··· AVAILABLE RECORDS

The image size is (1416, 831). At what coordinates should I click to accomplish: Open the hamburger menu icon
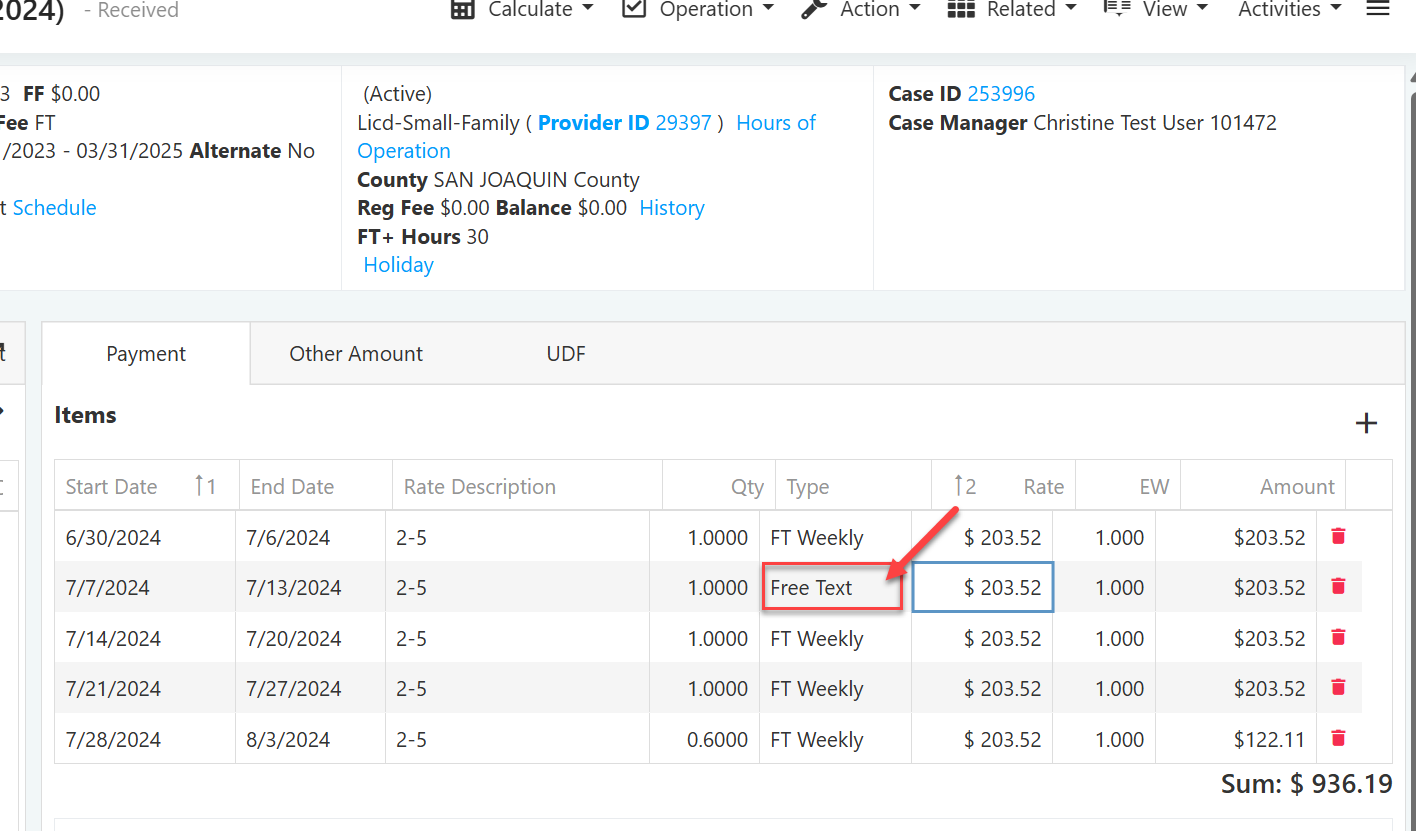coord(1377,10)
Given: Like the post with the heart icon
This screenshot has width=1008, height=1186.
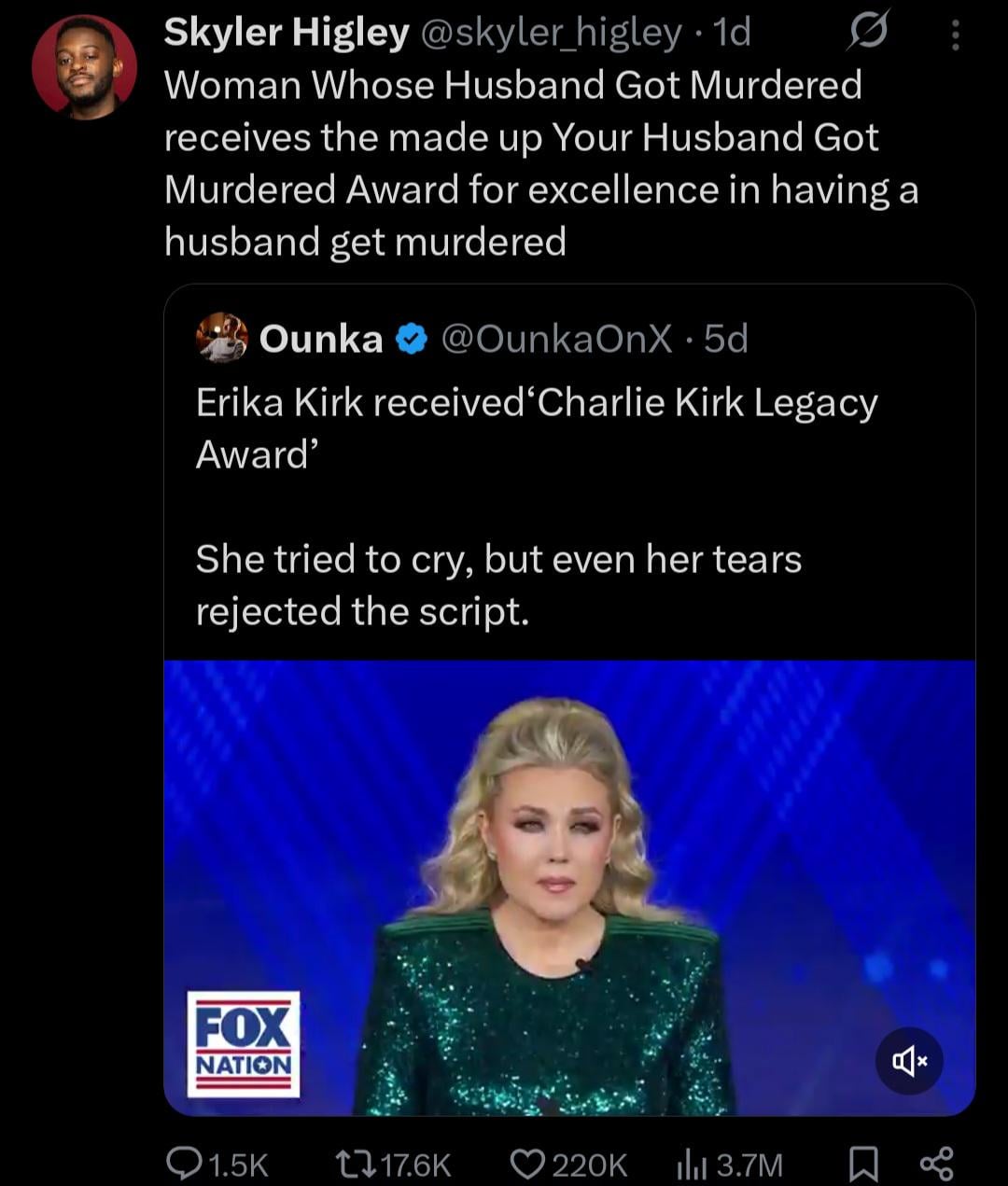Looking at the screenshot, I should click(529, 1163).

······
··· AVAILABLE RECORDS

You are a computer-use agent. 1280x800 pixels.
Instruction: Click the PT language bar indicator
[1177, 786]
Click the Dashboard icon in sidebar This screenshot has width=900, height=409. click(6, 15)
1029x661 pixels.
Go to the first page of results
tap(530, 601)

······
··· AVAILABLE RECORDS

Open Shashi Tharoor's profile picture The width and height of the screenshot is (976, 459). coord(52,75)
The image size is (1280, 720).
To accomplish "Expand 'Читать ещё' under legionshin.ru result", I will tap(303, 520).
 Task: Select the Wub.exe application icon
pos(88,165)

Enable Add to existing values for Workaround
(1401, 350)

······

▶ [TASK ITEM]: Report each line of the data in which "pixels" occurs.

▶ [RESULT FOR THIS TASK]:
You are a computer-use agent. 1280x800 pixels.
1029x661 pixels.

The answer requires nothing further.